The rain started yesterday afternoon. It rained all night and is still raining. At times the rain is heavy, noisy as it pelts the windows and falls on the roof. I find the noise comforting. It isn’t the silence of falling snow.

I have never liked Jello. Its gelatinous consistency has always been off-putting, even when I was a kid. The worst is Jello with fruit suspended in the jell. For some reason it reminds me of an alien attack and stun guns. Give me chocolate pudding and tapioca any time.

I don’t remember when I first started drinking coffee. I think it’s been a morning ritual the whole of my life. Nothing beats a good, hot cup of coffee, but I’ll even drink bad coffee rather than none at all. Ghana has bad coffee, but I still drank it for two years and two return trips. I always found coffee shops everywhere else in my travels. In Italy I drank cappuccino after dinner. It was my favorite way to end a meal.

I used to wear panty hose, nice shoes and dresses to work every day. I even changed my earrings to match my outfits. This summer will be the tenth anniversary of my retirement. I haven’t worn panty hose in all that time. No event is important enough to warrant panty hose.

I don’t eat tuna salad. When I was growing up, we couldn’t eat meat on Fridays so mostly my mother made tuna fish sandwiches for our lunch boxes. Once in a while it was egg salad but mostly tuna. Even if we got a sub on after pay-day Fridays, it was always tuna. I added pickles, onion and hot pepper to jazz up mine. They only helped a little. I figure during that time I ate enough tuna to last me a lifetime.

I love roast turkey. I buy one every now and then and eat it for about a week. I have it straight from the bird the first few days with all the trappings: mashed potatoes, stuffing, a vegetable or two, cranberry sauce and gravy. I then start having sandwiches with cut turkey, stuffing and cranberry sauce. I use mayonnaise to hold it all together. I make turkey salad next and have it for a lunch for a few days. Finally I throw the carcass into a huge pan, boil it for a while, strip it of meat, add veggies and make turkey soup. I freeze some for later. A turkey is forever.

In a bit, Gracie and I will brave the elements to do a couple of errands. Sadly for her, I am forgoing the dump trip because of the rain. She’s asleep and won’t notice.
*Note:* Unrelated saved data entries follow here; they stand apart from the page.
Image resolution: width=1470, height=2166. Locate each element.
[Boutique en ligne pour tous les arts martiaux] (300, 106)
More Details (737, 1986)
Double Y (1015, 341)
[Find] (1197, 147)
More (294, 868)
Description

“…I don’t just wish you rain, Beloved – I wish you the beauty of storms…”

March 23, 2014

More croci and snowdrops have bloomed in the front garden which gets the first sun in the morning. The purple crocus is the newest one. It sits among the many yellow croci. More snowdrops have bloomed beside the steps. Their white flowers are brilliant against the dark of last year’s mulch. Every morning the garden seems to have a new flower, a surprise for me.

A light grey cloudy sky hides the sun. When I look out the den window, the bare branches look stark. The sun usually softens the look of them. No buds have appeared yet, not even on my forsythia always the first to bloom.

When I was a really little kid, I didn’t notice the subtleties of the world around me. I noticed the changing leaves in fall, the trees full of green shading the sidewalk on my way to school and the snow and the rain. I didn’t notice the smell of summer rain or the strange color of the sky before a snow storm until I was a little older. I always wondered how I could have missed them, the wonderful pieces of the changing weather.

I remember how the sky would start to darken and the darkness would deepen and spread. I knew a storm was coming, a huge storm, and I got to watch it from the very beginning. My heart would beat a little faster as the clouds, dark, threatening and scary, moved above me. Sometimes I could even see the rain coming at me, and I’d run into the house. I’d sit by the window and watch it all unfold in front of me. The drops were heavy and there were so many the rain ran like a river in the gutters along the street. The houses near mine became indistinct, hidden by the rain.

I stayed and watched. Sometimes the rain stopped slowly small drop by small drop. Other times it just stopped, finished in its fury.